Nicht bei Generika sparen, sondern mit Generika sparen
«Wir lehnen ein Referenzpreissystem bei Medikamenten auf Schärfste ab und werden im Sinne der Patienten alle Kräfte und Gegner mobilisieren, um dessen Einführung zu verhindern» sagt Axel Müller. «Statt dem Preisüberwacher gefallen zu wollen, sollte der Bundesrat lieber auf das Wohl der Patienten in der Schweiz schauen. Einmal mehr bekräftigen wir den Willen zum Sparen und zur Kooperation.

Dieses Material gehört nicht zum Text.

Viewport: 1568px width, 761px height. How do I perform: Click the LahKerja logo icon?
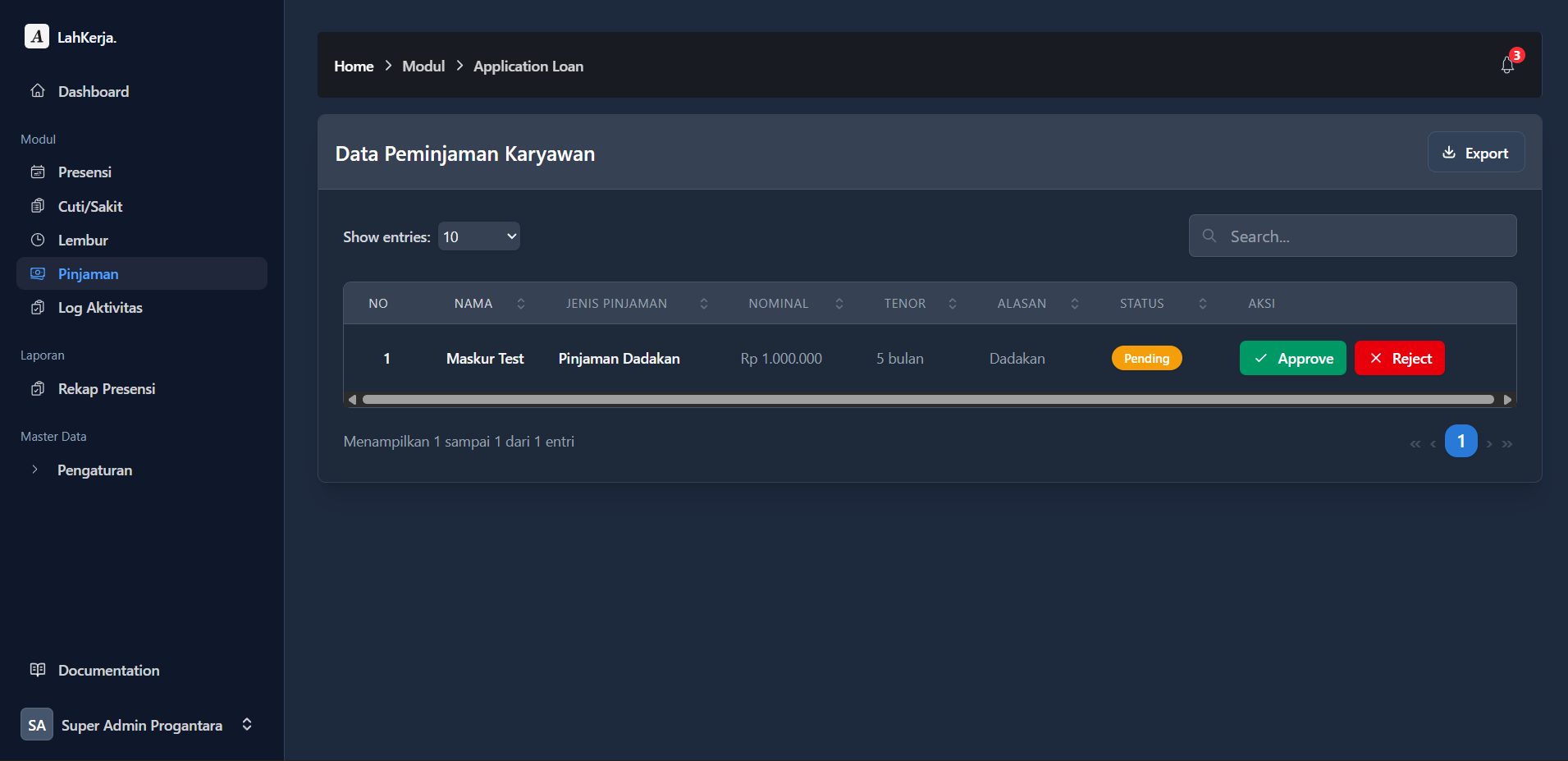point(36,36)
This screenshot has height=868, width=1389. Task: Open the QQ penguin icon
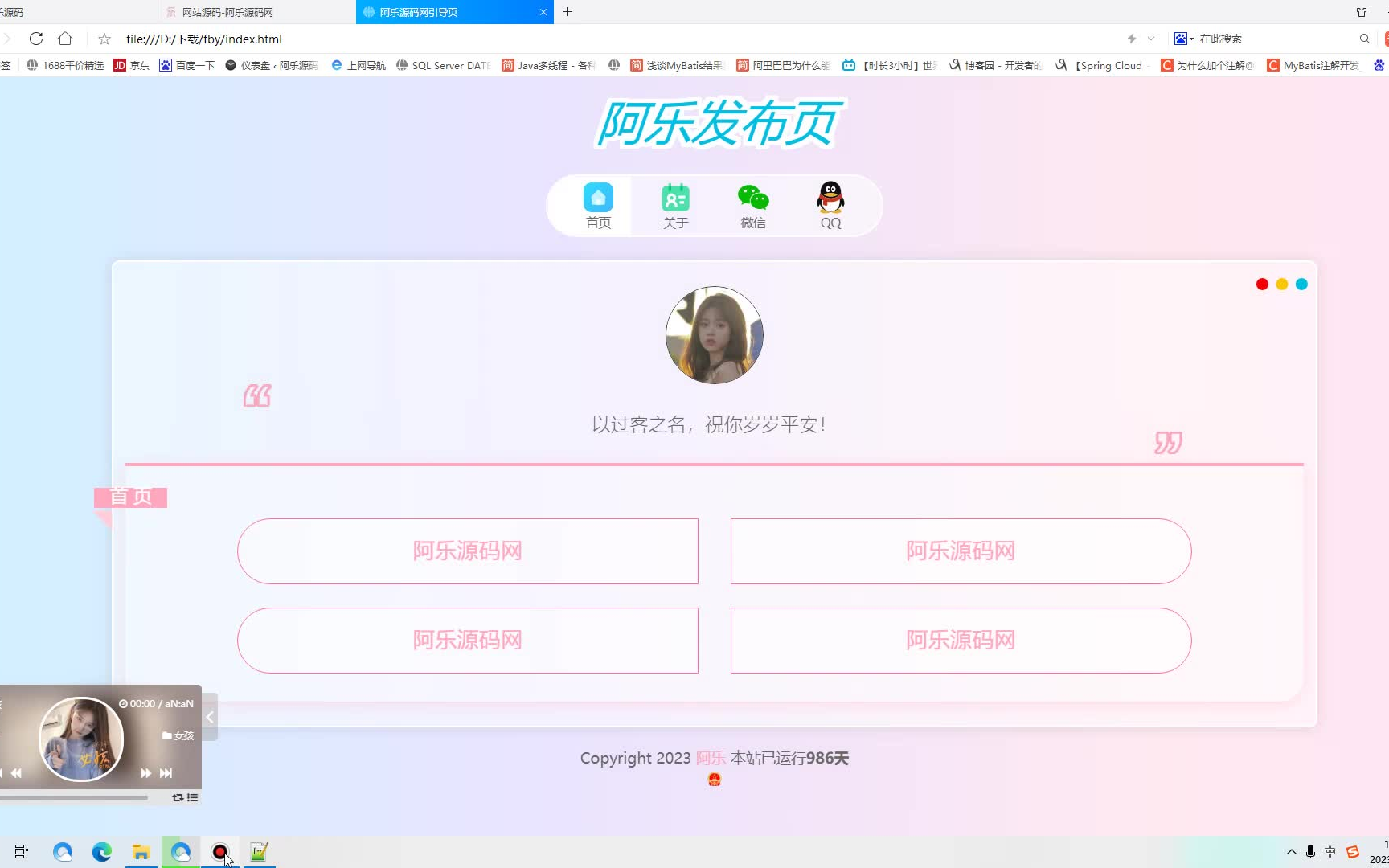point(830,196)
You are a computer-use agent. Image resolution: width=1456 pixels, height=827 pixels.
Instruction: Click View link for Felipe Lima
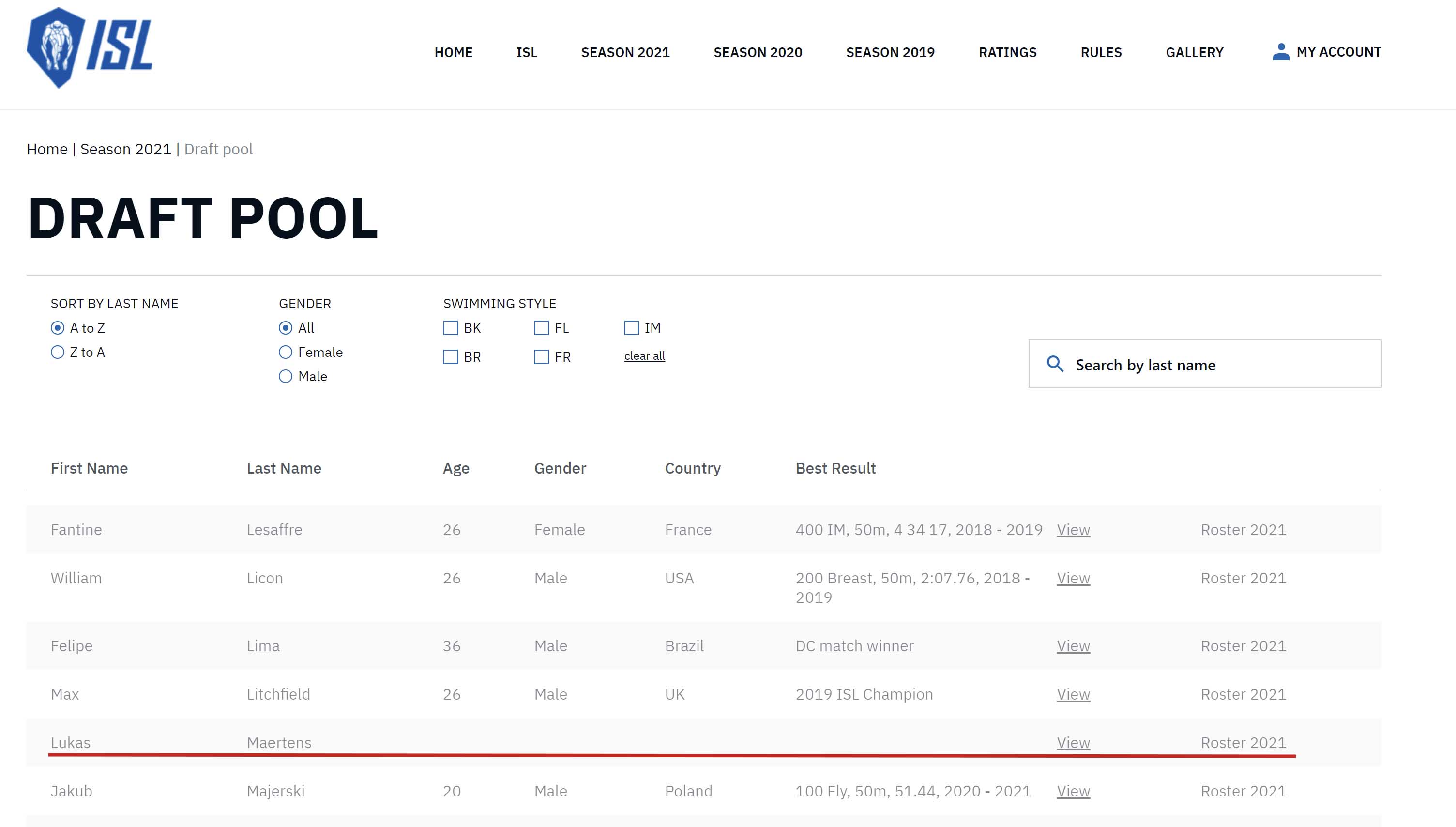click(1073, 646)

Um den Sparbeitrag von Generika und Biosimilars weiter zu fördern, fordern wir jedoch gleichlange Spiesse bei der Vertriebsmarge. Ärzte und Apotheker dürfen bei der Verschreibung beziehungsweise Abgabe von Generika und Biosimilars nicht mehr benachteiligt werden, wie dies heute der Fall ist. Mit anderen Worten – wäre die Vertriebsmarge gleich, würden wesentlich mehr Generika verordnet und deren Sparpotenzial ausgeschöpft werden. Der Bundesrat muss grundlegend nochmals über die Bücher gehen.»
Die Interessensgemeinschaft „NEIN ZU REFERENZPREISEN BEI MEDIKAMENTEN“ vereint Vertreter und Organisationen zentraler Organisationen im Schweizerischen Gesundheitssystem auf freiwilliger Basis im Widerstand gegen die Einführung eines Referenzpreissystems. Die Interessensgemeinschaft agiert gesamtschweizerisch.